Executive Director, AI Infrastructure & Platform Engineering

CVS HealthYork, PA
$175,100 - $334,750Onsite

About The Position

The Executive Director, AI Infrastructure & Platform Engineering is a senior engineering leadership role responsible for standing up, operating, and continuously improving CVS Health's on-premises AI compute platform. This position owns the physical and platform layers of CVS’s Enterprise AI Factory — a frontier-class GPU compute environment running NVIDIA Blackwell systems across a high-throughput RoCE v2 fabric, hosted in co-located data center facilities, with multi-site expansion underway. Reporting to the Global Head of Infrastructure/AI Operations and Service Delivery, this leader will establish operational baselines across the full infrastructure stack — hardware, network fabric, GPU clusters, storage, and the operating systems and orchestration layers above — and build the Site Reliability Engineering practice that delivers the availability, reliability, and performance that frontier AI workloads demand. This is a greenfield organizational build. The Executive Director will define the operating model, set the engineering standards, hire and develop the team, and establish the long-term operations capability that will govern CVS's AI infrastructure for years ahead.

Requirements

  • 10+ years of engineering leadership experience, with substantial time directly owning physical infrastructure at data center scale — including hardware lifecycle, capacity planning, and facility coordination (power, cooling, rack-and-stack execution).
  • Hands-on production ownership of bare-metal Kubernetes or OpenShift. Managed cloud services (EKS, GKE, AKS) alone do not substitute for the practitioner expertise this role requires.
  • Fluency with high-speed cluster fabrics — RoCE v2, InfiniBand, EVPN-VXLAN, or carrier-grade equivalent — and the operational discipline these fabrics require (PFC, ECN, lossless tuning, congestion management).
  • 5+ years leading multiple technical teams simultaneously, including 24/7 operations organizations, with measurable team health, retention, and performance outcomes.
  • Proven success establishing and enforcing operational baselines, SLO / SLI / error-budget frameworks, and observability-driven continuous improvement in physical-infrastructure-anchored environments.
  • Hardware lifecycle, vendor accountability, and facility coordination experience — including capacity planning, RMA management, and multi-vendor escalation.
  • Experience leading operational transitions or organizational build-outs at scale, with business continuity and minimal disruption as non-negotiables.
  • Executive-level stakeholder communication, vendor negotiation, and budget ownership.

● **Directives**
**1)** Answer these questions about the job posting:
(a) To whom does the Executive Director report?
(b) How many years of engineering leadership experience does the first requirement call for?
(c) Which managed cloud services does the posting say do not substitute for bare-metal Kubernetes or OpenShift expertise?
**2)** Return the passage of the job posting between "Requirements" and "tuning, congestion management).", inclusive, copied word for word.
Rely only on the job posting as your source.

● **Given data**
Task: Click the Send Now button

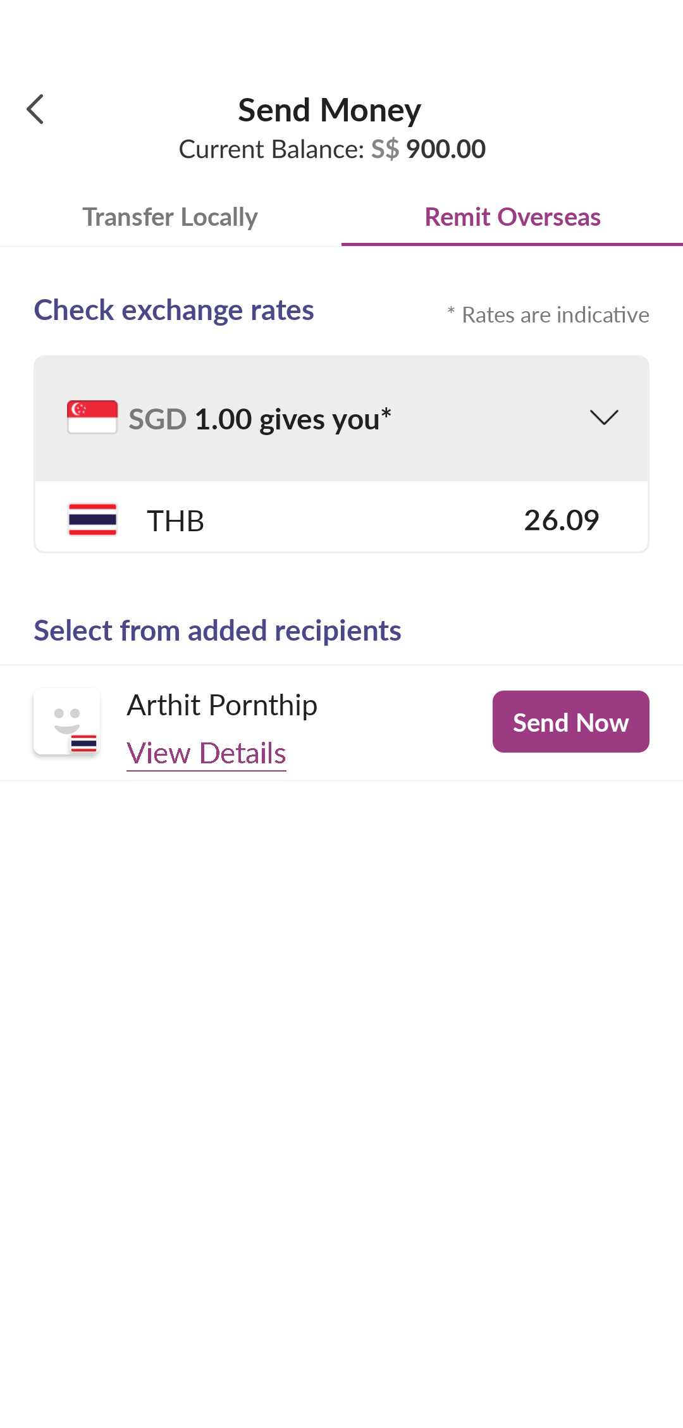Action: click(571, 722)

==

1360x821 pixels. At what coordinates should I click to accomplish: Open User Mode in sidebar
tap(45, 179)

● **Results in order**
**1)**
(a) The Global Head of Infrastructure/AI Operations and Service Delivery.
(b) 10+ years.
(c) EKS, GKE, and AKS.

**2)**
Requirements

  • 10+ years of engineering leadership experience, with substantial time directly owning physical infrastructure at data center scale — including hardware lifecycle, capacity planning, and facility coordination (power, cooling, rack-and-stack execution).
  • Hands-on production ownership of bare-metal Kubernetes or OpenShift. Managed cloud services (EKS, GKE, AKS) alone do not substitute for the practitioner expertise this role requires.
  • Fluency with high-speed cluster fabrics — RoCE v2, InfiniBand, EVPN-VXLAN, or carrier-grade equivalent — and the operational discipline these fabrics require (PFC, ECN, lossless tuning, congestion management).